To Rue Carew as well as to Neeland there seemed to be a slight constraint between them—something not entirely new to her since they had met again after two years.
In the two years of her absence she had been very faithful to the memory of his kindness; constant in the friendship which she had given him unasked—given him first, she sometimes thought, when she was a little child in a ragged pink frock, and he was a wonderful young man who had taken the trouble to cross the pasture and warn her out of range of the guns.
He had always held his unique place in her memory and in her innocent affections; she had written to him again and again, in spite of his evident lack of interest in the girl to whom he had been kind. Rare, brief letters from him were read and reread, and laid away with her best-loved treasures. And when the prospect of actually seeing him again presented itself, she had been so frankly excited and happy that the Princess Mistchenka could find in the girl’s unfeigned delight 316 nothing except a young girl’s touching and slightly amusing hero-worship.

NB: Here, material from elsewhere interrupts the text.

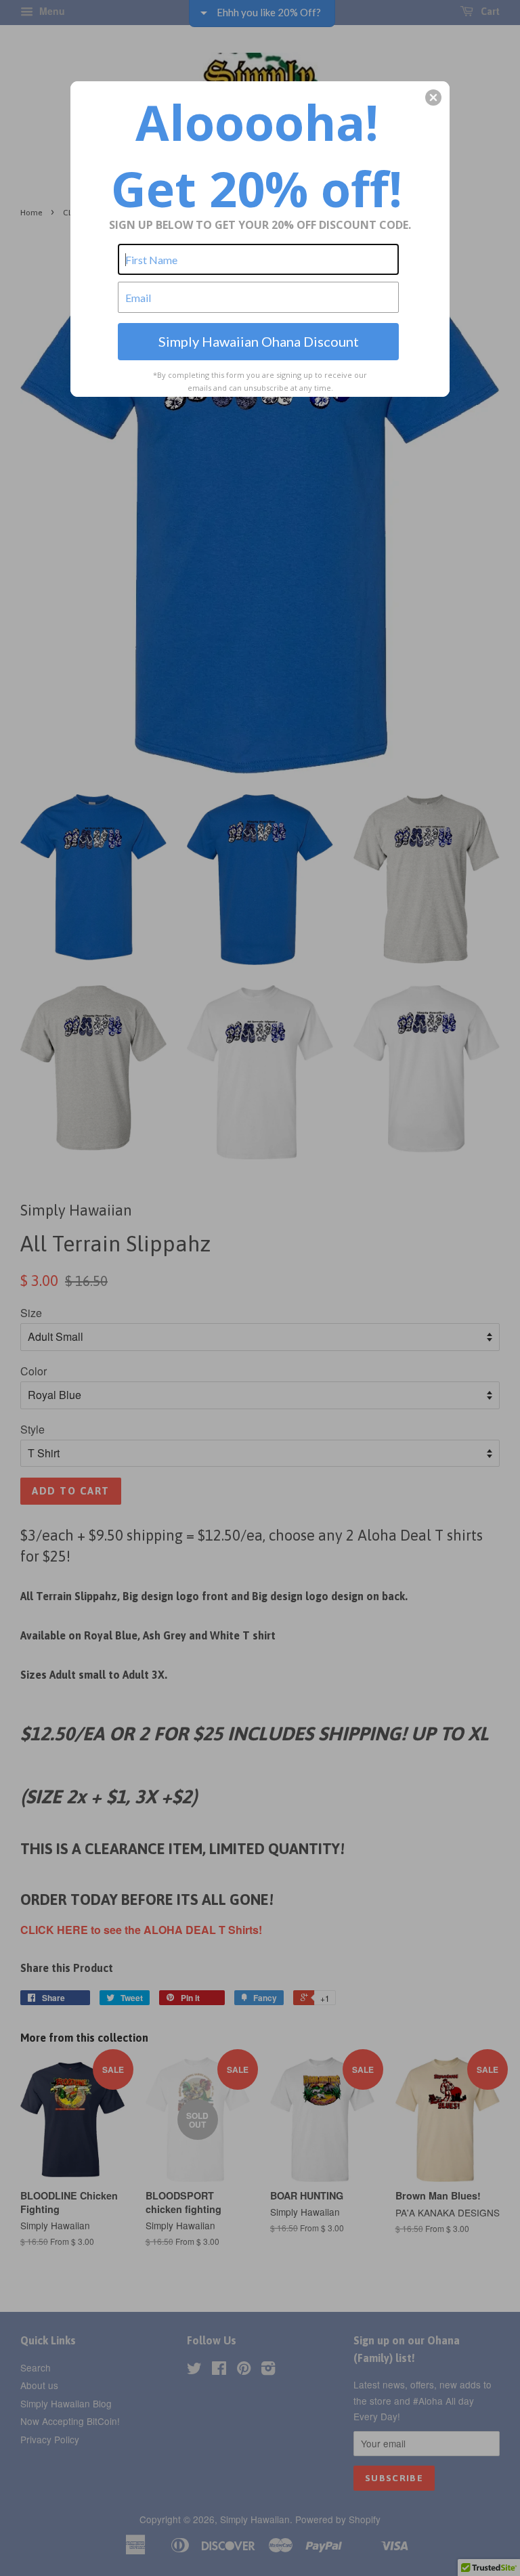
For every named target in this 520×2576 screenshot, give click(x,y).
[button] (433, 97)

But with her first exclamation when she caught sight of him at the terminal, something about her preconceived ideas of him, and her memory of him, was suddenly and subtly altered, even while his name fell from her excited lips.
Because she had suddenly realised that he was even more wonderful than she had expected or remembered, and that she did not know him at all—that she had no knowledge of this tall, handsome, well-built young fellow with his sunburnt features and his air of smiling aloofness and of graceful assurance, almost fascinating and a trifle disturbing.
Which had made the girl rather grave and timid, uncertain of the estimation in which he might hold her; no longer so sure of any encouragement from him in her perfectly obvious attitude of a friend of former days.
And so, shyly admiring, uncertain, inclined to warm response at any advance from this wonderful young man, the girl had been trying to adjust herself to this new incarnation of a certain James Neeland who had won her gratitude and who had awed her, too, from the time when, as a little girl, she had first beheld him.
She lifted her golden-grey eyes to him; a little unexpected sensation not wholly unpleasant checked her speech for a moment.
This was odd, even unaccountable. Such awkwardness, such disquieting and provincial timidity wouldn’t do.